24. Migraines and ADHD: The Overlooked Connection to Headaches

by Sarah Cheyette, M.D.

“Children with ADHD may be twice as likely to experience headaches as are children without ADHD. Children with ADHD are also at greater risk for migraines than are children without ADHD, and frequency of migraine headaches may be directly linked to risk of ADHD. The issue extends into adulthood as well. One study estimates that migraines occur with ADHD about 35% of the time in adult patients. Headaches, including migraine headaches, do seem to be triggered by ADHD.”

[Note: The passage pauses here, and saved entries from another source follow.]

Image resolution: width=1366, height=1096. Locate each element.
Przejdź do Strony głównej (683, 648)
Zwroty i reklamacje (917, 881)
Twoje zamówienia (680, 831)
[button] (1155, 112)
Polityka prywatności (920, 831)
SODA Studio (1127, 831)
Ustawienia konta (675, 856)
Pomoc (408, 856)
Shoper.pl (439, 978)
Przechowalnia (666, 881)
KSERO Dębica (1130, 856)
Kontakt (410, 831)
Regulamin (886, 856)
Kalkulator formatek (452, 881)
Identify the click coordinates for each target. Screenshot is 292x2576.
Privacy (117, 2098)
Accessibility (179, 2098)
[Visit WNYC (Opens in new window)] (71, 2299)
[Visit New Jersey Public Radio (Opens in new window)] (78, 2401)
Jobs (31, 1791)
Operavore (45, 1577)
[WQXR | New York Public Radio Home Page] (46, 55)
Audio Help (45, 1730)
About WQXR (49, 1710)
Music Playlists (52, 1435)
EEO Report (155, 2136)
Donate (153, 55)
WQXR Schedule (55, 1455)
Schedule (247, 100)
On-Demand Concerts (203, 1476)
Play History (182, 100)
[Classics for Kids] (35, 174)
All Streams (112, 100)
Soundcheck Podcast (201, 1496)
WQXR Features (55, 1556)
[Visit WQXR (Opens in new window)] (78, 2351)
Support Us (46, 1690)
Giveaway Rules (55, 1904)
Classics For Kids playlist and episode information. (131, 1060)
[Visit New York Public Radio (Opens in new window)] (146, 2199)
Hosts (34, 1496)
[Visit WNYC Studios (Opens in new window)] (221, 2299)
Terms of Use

25. 4 Reasons Adults Give Up on ADHD Medication: Solving Nonadherence and Treatment Inconsistency

by William Dodson, M.D., LF-APA

“ADHD medications work dramatically well. Still, medication nonadherence is a serious – and often unnoticed – problem among adult patients, regardless of age or prescription. According to a recent study, fewer than half of adult patients could be considered ‘consistently medicated’ for ADHD, based on prescription renewal records. Prescribers must understand and address the barriers to ADHD medication adherence to provide the best care possible for patients and improve long-term outcomes.”